WHAT TO DO:
Please restate, word for word, the lines below that begin at the one with "Instruction: Click the Attorney" and end at the one with "Screen dimensions: 980x534". Leave out all other lines.

INPUT FOR THIS TASK:
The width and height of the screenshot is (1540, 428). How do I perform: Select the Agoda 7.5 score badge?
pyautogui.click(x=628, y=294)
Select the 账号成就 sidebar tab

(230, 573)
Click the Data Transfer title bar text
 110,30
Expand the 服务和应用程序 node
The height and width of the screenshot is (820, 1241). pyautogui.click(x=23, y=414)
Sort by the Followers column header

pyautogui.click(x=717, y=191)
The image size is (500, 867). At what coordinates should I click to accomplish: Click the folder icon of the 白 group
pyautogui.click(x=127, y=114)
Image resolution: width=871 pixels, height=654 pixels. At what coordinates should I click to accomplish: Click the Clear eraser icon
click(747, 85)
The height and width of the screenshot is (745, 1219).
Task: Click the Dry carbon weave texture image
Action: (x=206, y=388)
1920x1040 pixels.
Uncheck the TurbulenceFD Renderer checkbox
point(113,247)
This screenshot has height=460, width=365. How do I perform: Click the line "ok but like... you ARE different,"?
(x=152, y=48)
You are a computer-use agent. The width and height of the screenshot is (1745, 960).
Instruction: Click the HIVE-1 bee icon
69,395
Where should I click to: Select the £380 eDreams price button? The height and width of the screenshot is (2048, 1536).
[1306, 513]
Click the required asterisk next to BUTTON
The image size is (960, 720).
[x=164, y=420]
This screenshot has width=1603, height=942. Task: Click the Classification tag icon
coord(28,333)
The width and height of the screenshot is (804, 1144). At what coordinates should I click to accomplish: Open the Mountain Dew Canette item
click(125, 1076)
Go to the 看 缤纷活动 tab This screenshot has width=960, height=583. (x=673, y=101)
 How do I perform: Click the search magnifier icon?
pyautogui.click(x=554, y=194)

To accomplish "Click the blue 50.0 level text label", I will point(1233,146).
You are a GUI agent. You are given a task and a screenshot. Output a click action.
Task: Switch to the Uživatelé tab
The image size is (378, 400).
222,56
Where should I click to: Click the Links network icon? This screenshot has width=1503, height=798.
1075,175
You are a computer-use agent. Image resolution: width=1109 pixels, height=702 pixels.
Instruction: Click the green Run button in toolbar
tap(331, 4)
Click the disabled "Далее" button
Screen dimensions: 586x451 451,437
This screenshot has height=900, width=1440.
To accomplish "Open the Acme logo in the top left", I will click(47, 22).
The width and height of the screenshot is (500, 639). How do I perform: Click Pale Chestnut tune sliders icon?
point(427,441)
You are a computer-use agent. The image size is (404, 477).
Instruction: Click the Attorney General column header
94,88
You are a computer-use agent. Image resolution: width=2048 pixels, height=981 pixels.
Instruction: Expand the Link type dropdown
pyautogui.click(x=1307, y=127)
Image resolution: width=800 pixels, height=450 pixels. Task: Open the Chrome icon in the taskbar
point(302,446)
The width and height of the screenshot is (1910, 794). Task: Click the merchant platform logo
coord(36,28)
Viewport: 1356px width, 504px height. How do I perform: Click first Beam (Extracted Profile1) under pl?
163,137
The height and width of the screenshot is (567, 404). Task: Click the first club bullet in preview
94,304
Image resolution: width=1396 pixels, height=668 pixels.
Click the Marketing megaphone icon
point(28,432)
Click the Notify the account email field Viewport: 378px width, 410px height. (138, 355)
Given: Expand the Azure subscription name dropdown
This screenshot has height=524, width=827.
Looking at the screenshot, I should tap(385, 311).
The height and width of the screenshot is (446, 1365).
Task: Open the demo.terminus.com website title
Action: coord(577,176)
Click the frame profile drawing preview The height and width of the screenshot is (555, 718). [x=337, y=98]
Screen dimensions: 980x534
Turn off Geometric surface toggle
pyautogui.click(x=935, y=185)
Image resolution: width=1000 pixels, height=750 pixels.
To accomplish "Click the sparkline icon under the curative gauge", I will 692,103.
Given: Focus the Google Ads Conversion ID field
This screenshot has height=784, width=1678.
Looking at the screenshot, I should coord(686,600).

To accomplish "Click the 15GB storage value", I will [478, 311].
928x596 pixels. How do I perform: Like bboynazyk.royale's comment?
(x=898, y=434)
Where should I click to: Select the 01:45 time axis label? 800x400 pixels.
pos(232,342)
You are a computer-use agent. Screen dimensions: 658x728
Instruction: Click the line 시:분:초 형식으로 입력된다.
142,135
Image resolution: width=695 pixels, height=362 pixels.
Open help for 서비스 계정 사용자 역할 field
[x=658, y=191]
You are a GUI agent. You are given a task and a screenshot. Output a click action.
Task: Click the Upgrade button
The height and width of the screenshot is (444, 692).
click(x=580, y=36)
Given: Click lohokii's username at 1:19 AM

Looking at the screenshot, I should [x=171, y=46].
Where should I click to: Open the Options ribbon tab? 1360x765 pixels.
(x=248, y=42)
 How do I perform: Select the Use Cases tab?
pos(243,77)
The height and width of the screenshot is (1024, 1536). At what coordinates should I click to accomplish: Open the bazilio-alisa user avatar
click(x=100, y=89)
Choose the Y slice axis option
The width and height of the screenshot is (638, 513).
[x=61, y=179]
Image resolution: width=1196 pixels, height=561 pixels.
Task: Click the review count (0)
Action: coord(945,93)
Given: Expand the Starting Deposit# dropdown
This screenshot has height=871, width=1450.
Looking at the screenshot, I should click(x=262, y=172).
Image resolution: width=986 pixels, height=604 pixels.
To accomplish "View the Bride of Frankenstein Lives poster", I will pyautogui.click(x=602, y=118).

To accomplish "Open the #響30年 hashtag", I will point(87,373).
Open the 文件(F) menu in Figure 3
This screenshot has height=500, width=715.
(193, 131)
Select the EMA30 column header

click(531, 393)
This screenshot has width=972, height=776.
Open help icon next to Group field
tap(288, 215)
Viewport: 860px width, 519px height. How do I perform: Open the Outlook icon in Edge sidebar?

OUTPUT FOR THIS TASK:
Instruction: Click the Attorney General column header
94,88
You are a computer-use agent. Image resolution: width=2048 pixels, height=981 pixels.
Instruction: Expand the Link type dropdown
pyautogui.click(x=1307, y=127)
Image resolution: width=800 pixels, height=450 pixels. Task: Open the Chrome icon in the taskbar
point(302,446)
The width and height of the screenshot is (1910, 794). Task: Click the merchant platform logo
coord(36,28)
Viewport: 1356px width, 504px height. How do I perform: Click first Beam (Extracted Profile1) under pl?
163,137
The height and width of the screenshot is (567, 404). Task: Click the first club bullet in preview
94,304
Image resolution: width=1396 pixels, height=668 pixels.
Click the Marketing megaphone icon
point(28,432)
Click the Notify the account email field Viewport: 378px width, 410px height. (138, 355)
Given: Expand the Azure subscription name dropdown
This screenshot has height=524, width=827.
Looking at the screenshot, I should tap(385, 311).
The height and width of the screenshot is (446, 1365).
Task: Open the demo.terminus.com website title
Action: coord(577,176)
Click the frame profile drawing preview The height and width of the screenshot is (555, 718). [x=337, y=98]
Screen dimensions: 980x534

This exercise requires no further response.